Bonetti è un cantante molto HypFi: a canzoni e testi spesso malinconici, risponde con la sua ironia e video spesso fuori dalle righe. Abbiamo già presentato singoli come Non ci conosciamo più, Siamo vivi e Camionisti, tutti confluiti nel suo terzo album, Qui, che conferma la sua crescita come autore e creatore di storie sempre molto personali e originali allo stesso tempo. Lo abbiamo incontrato per parlarne insieme.

QUANTO TI SENTI HYPFI? CIOÈ, FAI MUSICA TRISTE MA SEI UNA PERSONA FELICE?
Beh, qui non si può non tirare in ballo la celebre citazione di Tenco che alla domanda: “Perché scrivi solo cose tristi?” rispondeva con un secco: “Perché quando sono felice esco”! Diciamo che sono una persona che sa essere piuttosto triste, ma anche molto felice e questo si rispecchia nelle cose che faccio. Anche nelle canzoni tristi, però, mi sforzo sempre di mettere degli elementi più leggeri/ironici per dare il giusto equilibrio e non risultare angosciante.

QUAL È LA CANZONE PIÙ TRISTE DEL TUO ALBUM, QUI, E PERCHÉ?
Alla fine in Qui non ci sono canzoni particolarmente tristi, e di questo sono contento. Una però forse lo è, o almeno lo ero io quando l’ho scritta: Non ci conosciamo più. È nata durante una passeggiata solitaria in un grigissimo pomeriggio milanese; insomma, io non ero felice, ma non è che la situazione aiutasse!

E QUAL È INVECE LA CANZONE PIÙ FELICE DELL’ALBUM?
Verrebbe spontaneo rispondere Siamo vivi, che è anche la più ritmata, ma quella che io vedo come canzone più felice è La metro alle sette. Racconta una scena molto intima e quotidiana: io che accompagno al lavoro la mia compagna. Certo, la accompagno portando con me un po’ di ansie e paranoie relative alle mie giornate, ma in mezzo al delirio della Milano mattiniera, tra i tornelli della metro e la frenesia della gente, c’è un sorriso che mi aspetta. Quel sorriso.
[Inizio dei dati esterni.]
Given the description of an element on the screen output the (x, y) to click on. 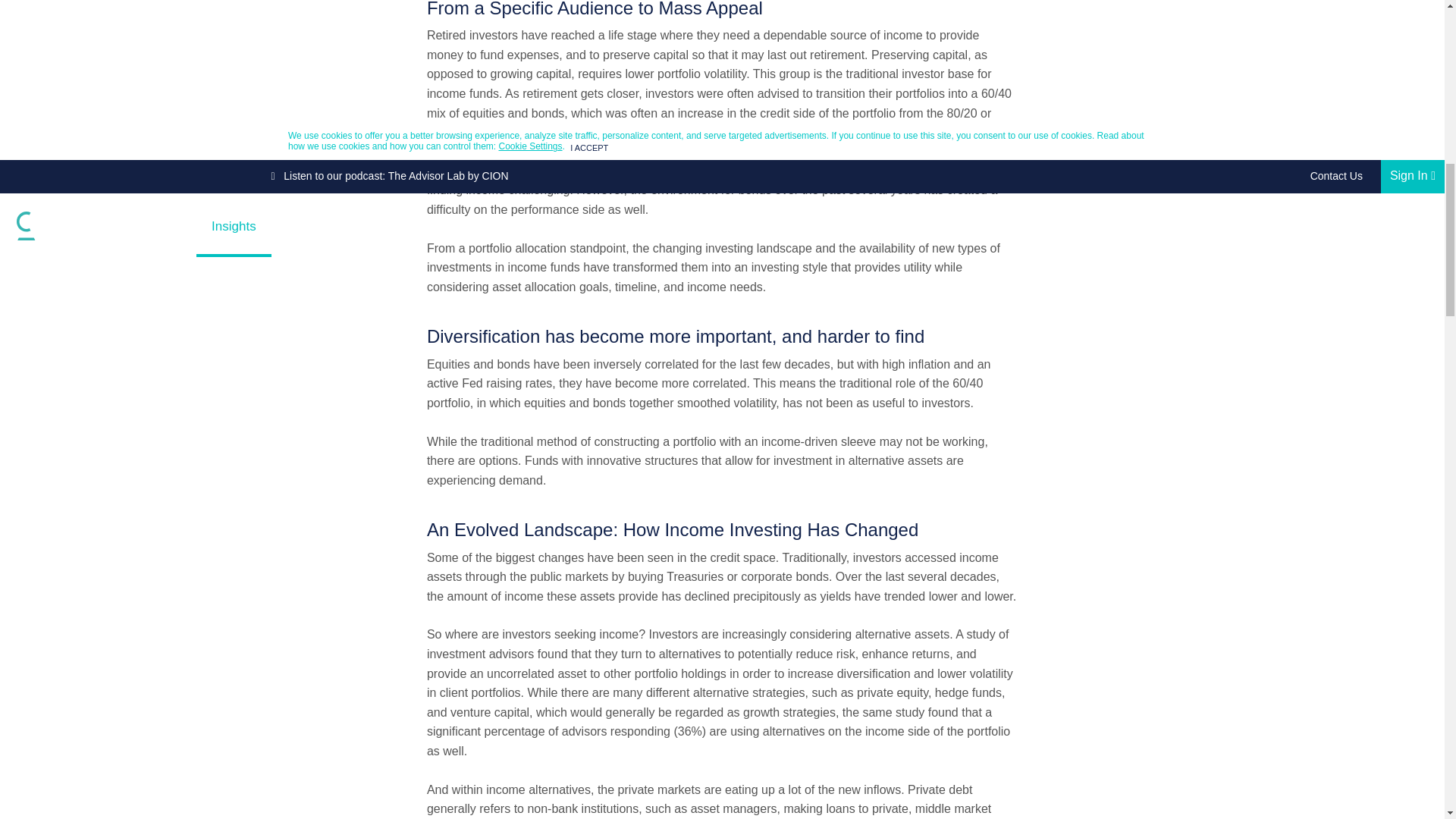
Page 1 (721, 461)
Page 1 (721, 383)
Page 1 (721, 83)
Page 1 (721, 268)
Page 2 (721, 692)
Page 1 (721, 190)
Page 2 (721, 576)
Page 2 (721, 799)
IN CHE MODO LA TUA MUSICA POTREBBE RENDERE FELICE CHI L’ASCOLTA?
Questa è una domanda che mi sono fatto per molto tempo, soprattutto all’inizio. Poi, negli anni, andando avanti con il mio percorso, non mi sono più posto il problema. Non vorrei sembrare presuntuoso, ma a questo punto, quello che mi interessa maggiormente è provare ad approfondire il significato del quotidiano. Dopodiché resta quello che ho detto poco fa, e cioè che cerco sempre di mettere degli elementi ironici nei miei brani. Poi in fondo, anche nelle sfighe, il quotidiano può essere un’ottima fonte di divertimento.

QUALI SONO LE TUE TRE CANZONI TRISTI PREFERITE DI SEMPRE?
Bellissima domanda! Al primo posto, senza dubbi, Vedrai, vedrai di Tenco. Una canzone di un’umanità straziante. Ora iniziano i problemi, perché io sono un grande fan delle canzoni tristi e sono molto indeciso. Al secondo posto mi viene da dire la cover che ha fatto David Bowie di Wild is the Wind (anche se pure la versione di Nina Simone, ovviamente, non scherzava in quanto tristezza). Che poi in realtà non sarebbe nemmeno una canzone triste, ma il modo straziante in cui Bowie la canta, mette a nudo l’amore, mostrandoci tutta la sua fragilità, anche se sullo sfondo le immagini che scorrono sono felici. Ecco, ascoltare quellìinterpretazione è come vedere un vecchio video girato in Super 8. Anche se le scene proiettate sono dolci, non si riesce a non pensare che quel nastro si può spezzare da un momento all’altro, cancellando i ricordi. Al terzo posto pari merito tra due canzoni di un gigante: Piero Ciampi. Da un lato Il tuo ricordo, brano che provare a parlarne è come cercare di fare stare un castello in una tasca. E poi Il Natale è il 24, perché alla fine, al lato estremo della tristezza, c’è l’ironia (e la dissacrazione).